Photo by: Chris Yiu
Fingerprint detector, facial recognition, cookie web… 2017’s new way of tracking us is the through the iconic LED Piccadilly billboard, owned by Land Securities. A complex system of high-tech hidden cameras strategically placed all around the famous square will detect the type of cars passing by, along with the drivers’ and pedestrians’ sex, age, style, and even mood, in order to target ads! In addition, Piccadilly will provide an extremely appealing public Wi-Fi service, which will also be used to track and target the countless unsuspecting internet users. This implies a head-to-toe screening of about half a million unaware victims that pass through the square each day. Among the companies that signed up to have a space on the billboard are Coca-Cola, Hyundai, Samsung, and L’Oréal. The upgraded screen will first be implemented this year during the Christmas season, and – if proven to be successful – it will be expanded to the entire national territory. The Big Brother Watch, a British movement defending privacy rights and civil liberties, already expressed its concern on this massively invasive so-called marketing strategy, advising anyone who wants to preserve his or her own privacy to “categorically” stay away from Piccadilly.
The Big Brother Watch group derives its name from George Orwell’s famous novel 1984, one of the two most visionary dystopian novels of the 20th century. In fact, 1984, along with Aldous Huxley’s Brave New World, describes the author’s personal view of a dystopian society. The two books deal with the same topic in two very distinct ways. The social critic Neil Postman wrote that in Orwell’s society “people are controlled by inflicting pain,” while in Huxley’s society they are “controlled by inflicting pleasure.” More specifically, the first one is strongly driven by fear, while the second one is too distracted by amusements to realize it is actually being maneuvered. The two opposite, yet so parallel worlds might be seen by the reader as pure fiction, but by analyzing the structure of both of them, one can detect odd, at times disturbing, similarities between the dystopian societies and our own.

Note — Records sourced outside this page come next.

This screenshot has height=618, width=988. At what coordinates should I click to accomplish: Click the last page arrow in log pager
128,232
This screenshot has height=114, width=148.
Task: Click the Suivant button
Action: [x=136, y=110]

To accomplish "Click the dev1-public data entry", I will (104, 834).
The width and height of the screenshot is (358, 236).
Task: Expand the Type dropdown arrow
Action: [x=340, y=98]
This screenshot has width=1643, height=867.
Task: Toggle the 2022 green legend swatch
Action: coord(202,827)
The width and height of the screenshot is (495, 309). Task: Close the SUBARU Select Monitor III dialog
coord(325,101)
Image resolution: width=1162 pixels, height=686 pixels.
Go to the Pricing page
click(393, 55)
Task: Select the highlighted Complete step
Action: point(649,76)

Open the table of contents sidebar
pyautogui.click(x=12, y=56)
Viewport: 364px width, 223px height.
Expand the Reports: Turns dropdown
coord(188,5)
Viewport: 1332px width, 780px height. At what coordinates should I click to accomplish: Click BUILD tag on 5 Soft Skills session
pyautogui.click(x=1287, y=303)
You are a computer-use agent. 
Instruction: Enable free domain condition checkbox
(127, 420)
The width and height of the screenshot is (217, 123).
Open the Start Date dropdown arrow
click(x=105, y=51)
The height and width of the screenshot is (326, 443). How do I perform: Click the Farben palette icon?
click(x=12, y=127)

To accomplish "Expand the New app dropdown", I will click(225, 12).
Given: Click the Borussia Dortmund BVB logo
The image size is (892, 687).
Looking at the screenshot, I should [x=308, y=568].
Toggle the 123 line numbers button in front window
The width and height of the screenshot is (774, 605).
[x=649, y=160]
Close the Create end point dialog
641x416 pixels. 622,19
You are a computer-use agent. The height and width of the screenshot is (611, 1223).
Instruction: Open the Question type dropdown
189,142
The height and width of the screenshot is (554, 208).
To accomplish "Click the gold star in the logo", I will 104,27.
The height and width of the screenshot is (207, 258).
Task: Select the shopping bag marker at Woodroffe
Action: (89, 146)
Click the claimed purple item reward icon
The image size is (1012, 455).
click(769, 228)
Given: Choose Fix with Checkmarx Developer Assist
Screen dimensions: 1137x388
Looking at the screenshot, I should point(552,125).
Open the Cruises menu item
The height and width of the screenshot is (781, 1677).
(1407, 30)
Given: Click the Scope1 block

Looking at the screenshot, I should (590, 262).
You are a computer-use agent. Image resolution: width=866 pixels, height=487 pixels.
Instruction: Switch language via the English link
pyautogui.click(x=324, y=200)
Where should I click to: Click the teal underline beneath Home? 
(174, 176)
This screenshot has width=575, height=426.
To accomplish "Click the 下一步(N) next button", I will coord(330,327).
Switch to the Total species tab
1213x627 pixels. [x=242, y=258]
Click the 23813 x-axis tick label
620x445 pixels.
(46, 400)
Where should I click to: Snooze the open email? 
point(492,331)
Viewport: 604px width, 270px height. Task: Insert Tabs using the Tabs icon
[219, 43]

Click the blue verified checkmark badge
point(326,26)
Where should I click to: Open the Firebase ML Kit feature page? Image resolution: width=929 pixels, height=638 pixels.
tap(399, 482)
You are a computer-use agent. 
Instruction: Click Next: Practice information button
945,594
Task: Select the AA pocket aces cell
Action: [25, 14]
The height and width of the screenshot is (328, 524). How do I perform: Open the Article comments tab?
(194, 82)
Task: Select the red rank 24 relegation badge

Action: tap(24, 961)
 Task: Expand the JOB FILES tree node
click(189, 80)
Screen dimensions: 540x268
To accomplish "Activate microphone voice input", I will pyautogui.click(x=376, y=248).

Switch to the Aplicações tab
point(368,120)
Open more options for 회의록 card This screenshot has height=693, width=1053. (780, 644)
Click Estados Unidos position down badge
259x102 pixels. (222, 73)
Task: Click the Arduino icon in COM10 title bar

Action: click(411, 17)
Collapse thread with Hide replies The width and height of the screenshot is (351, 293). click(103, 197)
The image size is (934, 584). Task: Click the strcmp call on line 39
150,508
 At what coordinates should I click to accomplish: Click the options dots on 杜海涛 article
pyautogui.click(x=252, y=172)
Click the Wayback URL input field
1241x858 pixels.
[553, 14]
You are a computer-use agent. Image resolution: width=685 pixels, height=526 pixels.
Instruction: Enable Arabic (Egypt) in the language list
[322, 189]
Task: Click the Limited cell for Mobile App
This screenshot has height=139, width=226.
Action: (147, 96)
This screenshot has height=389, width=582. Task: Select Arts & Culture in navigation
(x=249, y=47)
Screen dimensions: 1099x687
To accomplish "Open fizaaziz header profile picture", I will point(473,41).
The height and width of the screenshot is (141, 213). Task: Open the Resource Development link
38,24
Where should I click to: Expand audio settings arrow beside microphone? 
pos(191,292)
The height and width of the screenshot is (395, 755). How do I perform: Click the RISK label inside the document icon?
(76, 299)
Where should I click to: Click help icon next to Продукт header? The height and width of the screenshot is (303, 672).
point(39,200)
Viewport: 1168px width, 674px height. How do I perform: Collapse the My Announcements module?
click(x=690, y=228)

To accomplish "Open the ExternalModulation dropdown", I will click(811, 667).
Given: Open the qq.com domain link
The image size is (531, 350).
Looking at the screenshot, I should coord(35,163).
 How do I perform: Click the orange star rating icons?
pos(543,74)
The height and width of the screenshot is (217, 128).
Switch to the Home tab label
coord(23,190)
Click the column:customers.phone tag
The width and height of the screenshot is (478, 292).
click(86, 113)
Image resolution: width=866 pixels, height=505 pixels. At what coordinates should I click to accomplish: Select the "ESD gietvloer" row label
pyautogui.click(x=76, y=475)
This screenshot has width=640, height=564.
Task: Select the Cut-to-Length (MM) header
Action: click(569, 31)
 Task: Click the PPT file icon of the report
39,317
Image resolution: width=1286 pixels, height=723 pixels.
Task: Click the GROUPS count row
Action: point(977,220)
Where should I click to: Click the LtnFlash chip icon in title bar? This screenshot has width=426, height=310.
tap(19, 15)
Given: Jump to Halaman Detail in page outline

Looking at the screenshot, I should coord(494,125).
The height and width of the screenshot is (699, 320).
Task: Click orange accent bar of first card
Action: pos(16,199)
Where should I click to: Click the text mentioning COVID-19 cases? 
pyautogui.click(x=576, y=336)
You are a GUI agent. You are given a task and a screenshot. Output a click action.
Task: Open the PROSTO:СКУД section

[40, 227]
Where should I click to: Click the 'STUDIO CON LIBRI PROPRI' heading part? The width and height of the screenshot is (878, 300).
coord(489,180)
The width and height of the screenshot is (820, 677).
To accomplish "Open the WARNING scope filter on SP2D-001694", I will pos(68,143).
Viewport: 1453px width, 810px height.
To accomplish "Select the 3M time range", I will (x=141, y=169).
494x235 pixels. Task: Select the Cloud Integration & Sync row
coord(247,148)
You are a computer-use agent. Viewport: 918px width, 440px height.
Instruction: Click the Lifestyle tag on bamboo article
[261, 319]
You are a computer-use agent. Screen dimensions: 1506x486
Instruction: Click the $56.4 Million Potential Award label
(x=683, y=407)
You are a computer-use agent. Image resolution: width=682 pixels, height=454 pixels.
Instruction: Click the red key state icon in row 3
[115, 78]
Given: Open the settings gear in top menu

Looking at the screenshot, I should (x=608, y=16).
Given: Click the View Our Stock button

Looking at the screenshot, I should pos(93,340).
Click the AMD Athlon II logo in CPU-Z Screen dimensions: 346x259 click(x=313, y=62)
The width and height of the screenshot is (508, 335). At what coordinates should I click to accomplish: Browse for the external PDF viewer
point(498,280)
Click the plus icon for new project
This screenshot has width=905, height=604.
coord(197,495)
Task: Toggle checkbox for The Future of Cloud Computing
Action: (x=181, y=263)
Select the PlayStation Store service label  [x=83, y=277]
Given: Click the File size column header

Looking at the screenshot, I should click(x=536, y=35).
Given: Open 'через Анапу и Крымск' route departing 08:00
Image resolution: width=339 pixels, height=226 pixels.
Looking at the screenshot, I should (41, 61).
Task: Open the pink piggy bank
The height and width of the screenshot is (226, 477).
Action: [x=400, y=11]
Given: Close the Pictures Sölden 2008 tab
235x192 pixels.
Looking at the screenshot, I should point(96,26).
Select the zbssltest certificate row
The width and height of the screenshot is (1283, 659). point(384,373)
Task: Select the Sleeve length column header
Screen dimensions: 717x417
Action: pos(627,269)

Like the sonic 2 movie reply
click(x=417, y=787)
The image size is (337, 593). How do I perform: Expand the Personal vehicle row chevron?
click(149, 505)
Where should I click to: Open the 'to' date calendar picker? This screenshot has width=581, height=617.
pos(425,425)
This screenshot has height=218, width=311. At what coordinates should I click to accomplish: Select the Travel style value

The main driver of Orwell’s society is the fear of the “Big Brother,” a ubiquitous entity with eyes, ears, and hands in every public or private space. The simple fact that people are aware of being constantly spied on is enough to control or refrain their actions. Furthermore, the reader learns that the 1984 State is not only able to modify people’s activities and words, but also their way of thinking. Curiously, the number of surveillance cameras present in our cities is increasing to the point that people are talking about omnipresent mass surveillance, the same phenomenon observed in Piccadilly Circus. The advantages of these “security” cameras are indisputable, but one cannot help but question the purpose of these cameras, and the way that people perceive them. Do these cameras actually make people feel safer? Do they have the power to influence the way they act in public? And most importantly, are these adopted measures violating people’s right to privacy?
On the other side of the spectrum, Brave New World’s approach perpetrates constant pleasure on the citizens, obfuscating their minds, by providing a special drug that causes pleasing hallucinations, distracting the person from worrying thoughts, and therefore keeping them happy. This more positive approach counts on the fact that people will not ask for anything else if their senses are externally satisfied; by keeping them busy doing something they like, people will be kept under control and will avoid any interference with the government’s actions. In addition, the State makes the use of extensive propaganda to influence what people think and want. This classifies as a form of control since people do exactly what the State wants them to do. Although it may seem like a mellower version of dystopia, one can argue that it is actually more dangerous since people are being enslaved unknowingly, and even end up enjoying their state of slavery. Again, another disconcerting parallelism can be drawn between the fictional world and the one we know. As a matter of fact, we are constantly being bombarded by unsolicited inputs, and persistently being distracted by the ever-developing technology, which besides is able to track and register our every movement. After all, isn’t the Piccadilly Circus monitoring and targeting distracting propaganda? Do we actually have freedom of choice, or is it just a well-crafted illusion?
When it comes to our privacy being violated, or our liberties being restricted, the “I have nothing to hide” approach is certainly not the best one to take. Simply because one does not have secrets, does not give the right to anyone else to invade our privacy and dig deep into our habits and preferences – deeper than one could imagine. Dystopian or not, this is the society in which we live in, which seems to be going in a more perilous direction day after day. It is up to us to lift our heads from our smartphone screens and look at what is happening around us with critical eyes, because someone or something greater than us might be observing what we do, or could even be taking decisions for us.